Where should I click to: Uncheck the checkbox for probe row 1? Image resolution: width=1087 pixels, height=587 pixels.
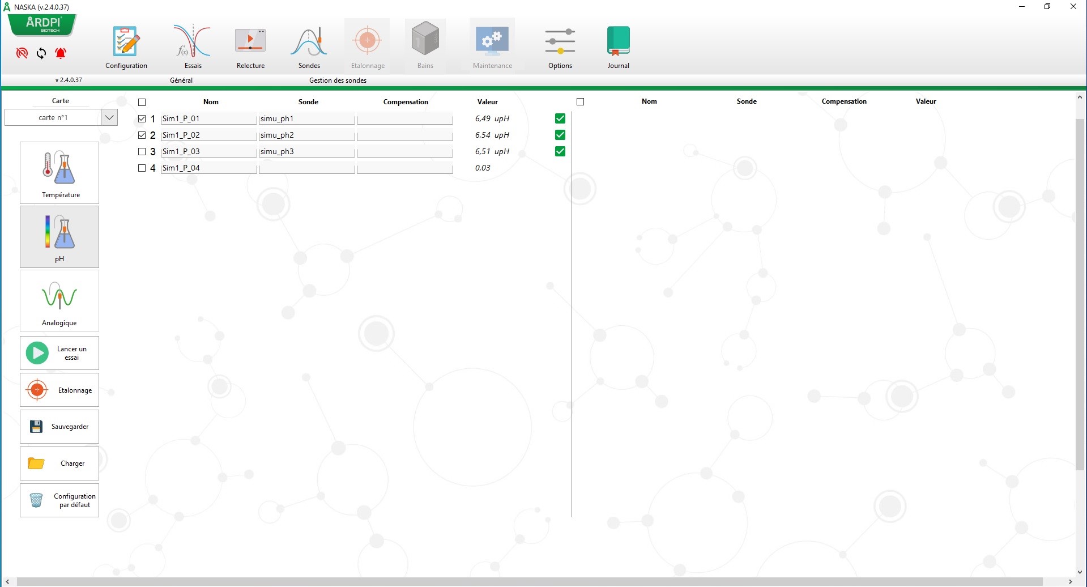click(x=142, y=119)
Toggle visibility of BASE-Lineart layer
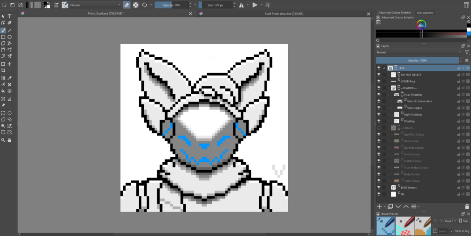The height and width of the screenshot is (236, 471). (x=379, y=187)
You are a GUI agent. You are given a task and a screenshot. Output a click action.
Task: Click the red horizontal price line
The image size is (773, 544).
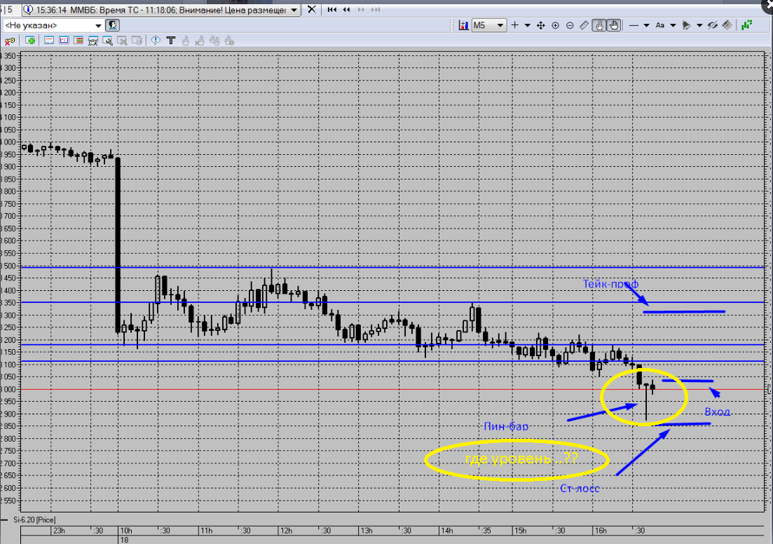point(392,389)
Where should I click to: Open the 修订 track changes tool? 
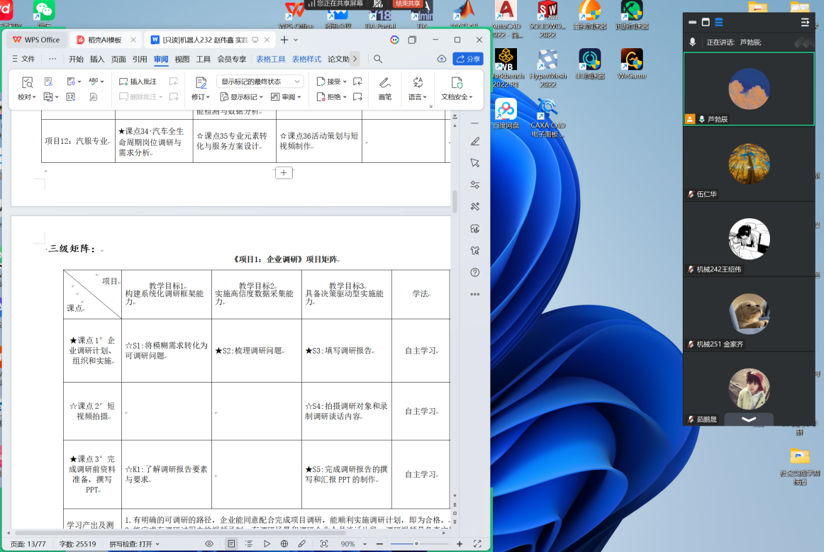tap(201, 88)
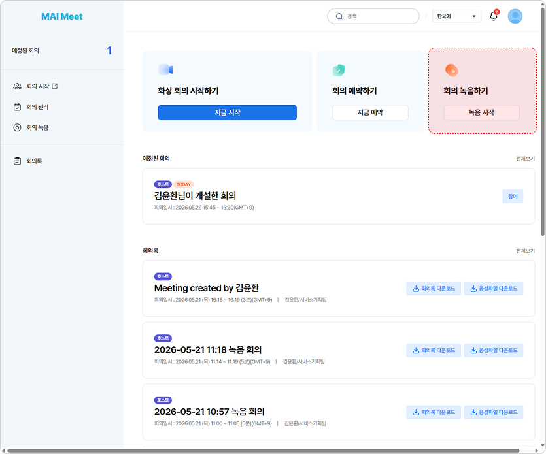Click the search magnifier icon

click(x=339, y=16)
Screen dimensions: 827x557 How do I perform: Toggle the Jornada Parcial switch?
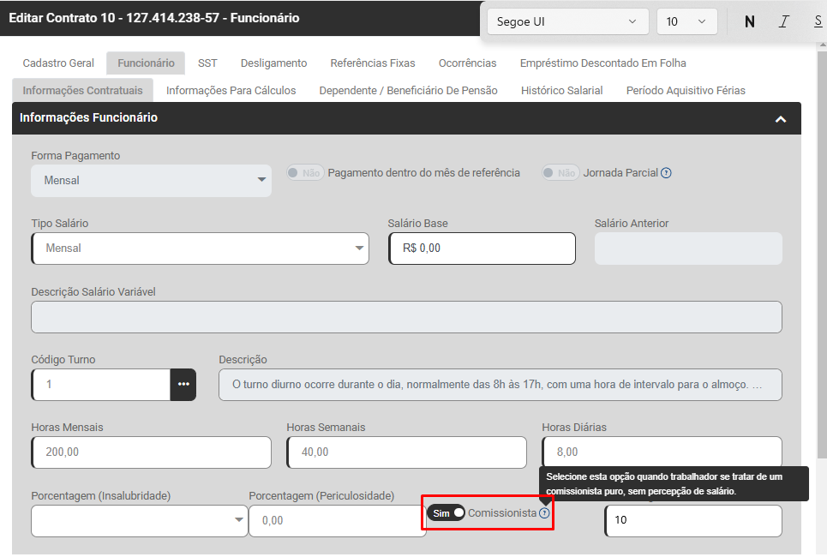pos(560,173)
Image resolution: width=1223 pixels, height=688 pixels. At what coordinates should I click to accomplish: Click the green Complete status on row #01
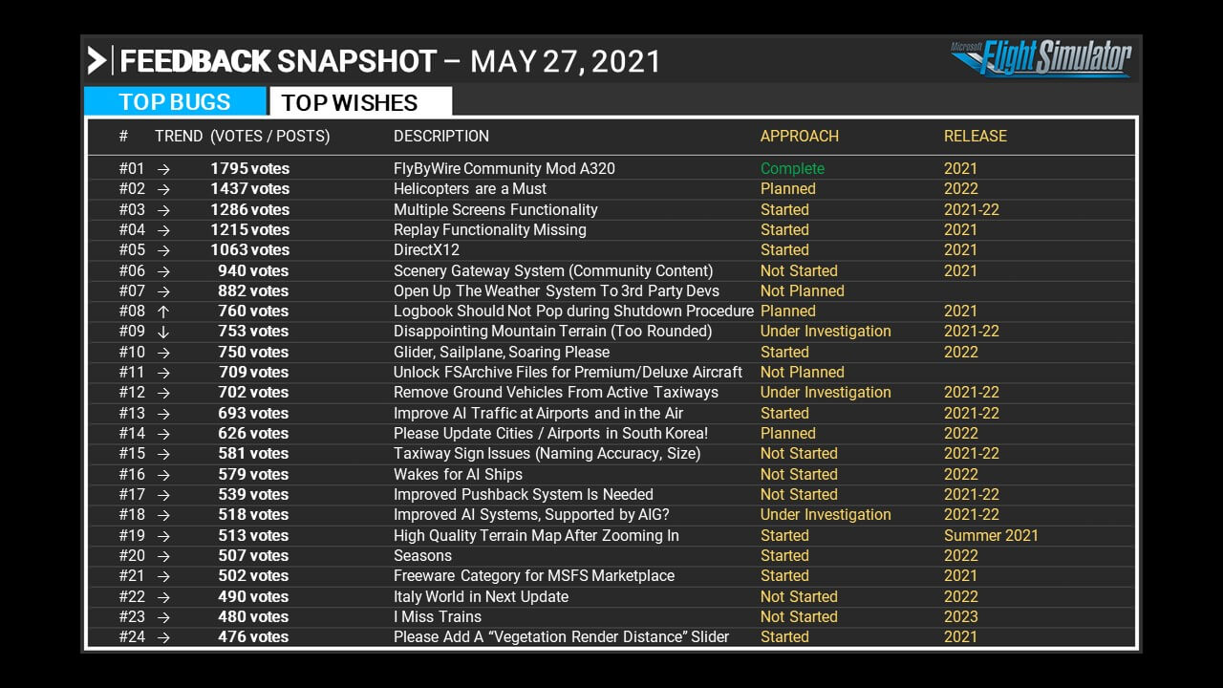(792, 169)
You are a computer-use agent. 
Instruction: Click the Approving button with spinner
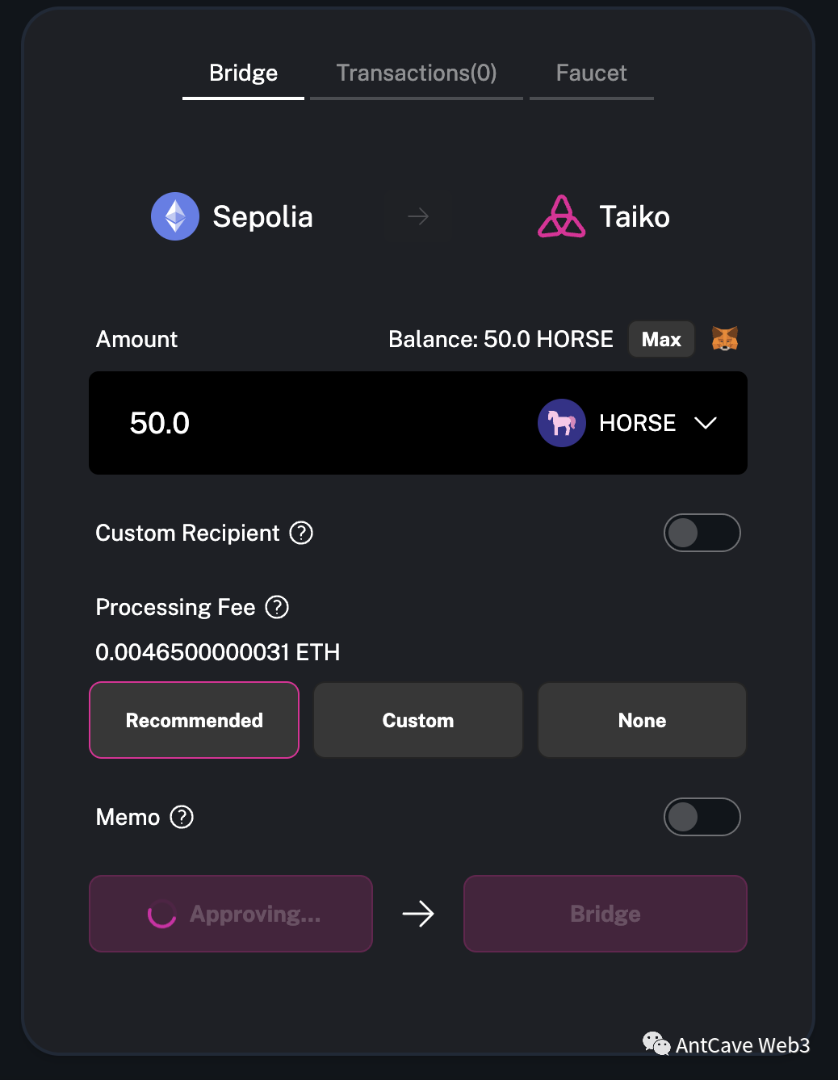(x=230, y=914)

## TASK DESCRIPTION
Output each entry verbatim; none of the pictures should be included.

## WRITTEN RESPONSE
Where should I click to: Uncheck the checkbox for probe row 1? Image resolution: width=1087 pixels, height=587 pixels.
click(x=142, y=119)
Toggle visibility of BASE-Lineart layer
The height and width of the screenshot is (236, 471). (x=379, y=187)
You are a GUI agent. You are given a task and a screenshot. Output a click action.
Task: Click the red horizontal price line
The image size is (773, 544).
point(392,389)
Where should I click to: Open the 修订 track changes tool? 
tap(201, 88)
Click the search magnifier icon

click(x=339, y=16)
Screen dimensions: 827x557 How do I perform: Toggle the Jornada Parcial switch?
pos(560,173)
Image resolution: width=1223 pixels, height=688 pixels. At what coordinates should I click to accomplish: Click the green Complete status on row #01
(792, 169)
You are a computer-use agent. 
Instruction: Click the Approving button with spinner
(x=230, y=914)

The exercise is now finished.